• **Pixel coordinate grounding data**:
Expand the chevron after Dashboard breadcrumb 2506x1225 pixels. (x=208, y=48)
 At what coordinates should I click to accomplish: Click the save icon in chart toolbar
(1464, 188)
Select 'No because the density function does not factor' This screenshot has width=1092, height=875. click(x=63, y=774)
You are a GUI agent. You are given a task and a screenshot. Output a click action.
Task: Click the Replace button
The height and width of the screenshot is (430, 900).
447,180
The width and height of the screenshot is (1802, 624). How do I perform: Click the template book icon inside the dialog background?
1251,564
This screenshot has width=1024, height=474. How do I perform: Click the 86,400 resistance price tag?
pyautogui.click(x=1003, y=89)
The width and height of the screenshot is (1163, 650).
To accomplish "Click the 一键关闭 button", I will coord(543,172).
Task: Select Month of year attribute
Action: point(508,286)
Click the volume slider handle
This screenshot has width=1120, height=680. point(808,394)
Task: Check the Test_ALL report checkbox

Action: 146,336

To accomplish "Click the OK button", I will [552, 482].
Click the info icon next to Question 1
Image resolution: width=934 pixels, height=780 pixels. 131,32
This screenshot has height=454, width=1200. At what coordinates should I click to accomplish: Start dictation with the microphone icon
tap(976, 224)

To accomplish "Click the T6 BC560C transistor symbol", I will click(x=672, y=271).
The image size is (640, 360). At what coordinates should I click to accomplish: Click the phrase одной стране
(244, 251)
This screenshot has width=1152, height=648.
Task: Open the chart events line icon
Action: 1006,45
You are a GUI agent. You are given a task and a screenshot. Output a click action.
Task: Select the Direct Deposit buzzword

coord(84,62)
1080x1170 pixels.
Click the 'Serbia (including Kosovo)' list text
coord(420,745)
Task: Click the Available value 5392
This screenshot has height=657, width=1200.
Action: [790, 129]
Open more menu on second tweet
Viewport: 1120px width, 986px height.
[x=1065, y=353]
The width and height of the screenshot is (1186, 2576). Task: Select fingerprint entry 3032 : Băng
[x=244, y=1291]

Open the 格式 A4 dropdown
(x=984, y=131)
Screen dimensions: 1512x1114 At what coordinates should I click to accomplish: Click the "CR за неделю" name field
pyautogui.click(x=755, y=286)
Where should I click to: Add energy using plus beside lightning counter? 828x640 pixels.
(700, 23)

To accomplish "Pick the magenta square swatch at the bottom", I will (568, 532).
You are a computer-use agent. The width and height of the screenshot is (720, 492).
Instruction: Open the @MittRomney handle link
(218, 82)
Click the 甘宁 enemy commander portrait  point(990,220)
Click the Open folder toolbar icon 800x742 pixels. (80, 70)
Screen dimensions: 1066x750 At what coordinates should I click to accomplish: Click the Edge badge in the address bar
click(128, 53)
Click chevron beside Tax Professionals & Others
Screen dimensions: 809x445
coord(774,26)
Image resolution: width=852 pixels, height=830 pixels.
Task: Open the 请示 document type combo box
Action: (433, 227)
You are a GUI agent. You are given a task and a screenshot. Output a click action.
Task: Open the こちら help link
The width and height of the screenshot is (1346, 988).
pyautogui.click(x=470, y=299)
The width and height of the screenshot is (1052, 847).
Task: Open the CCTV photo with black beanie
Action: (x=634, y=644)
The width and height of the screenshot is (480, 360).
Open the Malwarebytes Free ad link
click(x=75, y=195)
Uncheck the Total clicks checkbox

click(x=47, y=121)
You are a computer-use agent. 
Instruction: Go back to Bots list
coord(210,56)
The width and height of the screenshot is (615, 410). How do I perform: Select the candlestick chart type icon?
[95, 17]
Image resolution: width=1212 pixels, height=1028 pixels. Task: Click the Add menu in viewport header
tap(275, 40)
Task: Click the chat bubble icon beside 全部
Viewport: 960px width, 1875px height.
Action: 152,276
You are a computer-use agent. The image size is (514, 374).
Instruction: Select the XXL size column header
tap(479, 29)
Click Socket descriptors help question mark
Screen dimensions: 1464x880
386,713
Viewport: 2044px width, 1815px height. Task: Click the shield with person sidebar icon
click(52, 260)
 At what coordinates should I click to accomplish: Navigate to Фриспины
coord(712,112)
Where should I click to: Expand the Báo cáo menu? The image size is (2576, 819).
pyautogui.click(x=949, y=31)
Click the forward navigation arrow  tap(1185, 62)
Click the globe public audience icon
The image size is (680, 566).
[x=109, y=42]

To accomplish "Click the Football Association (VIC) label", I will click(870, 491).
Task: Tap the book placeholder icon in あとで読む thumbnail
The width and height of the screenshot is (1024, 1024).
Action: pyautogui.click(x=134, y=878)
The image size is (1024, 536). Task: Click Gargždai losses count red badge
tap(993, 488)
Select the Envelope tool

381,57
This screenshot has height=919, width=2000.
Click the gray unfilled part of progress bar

• **Prompt**:
Among the entries above, find every line holding "chevron" and copy it.

• **Task output**:
Expand the chevron after Dashboard breadcrumb 2506x1225 pixels. (x=208, y=48)
Click chevron beside Tax Professionals & Others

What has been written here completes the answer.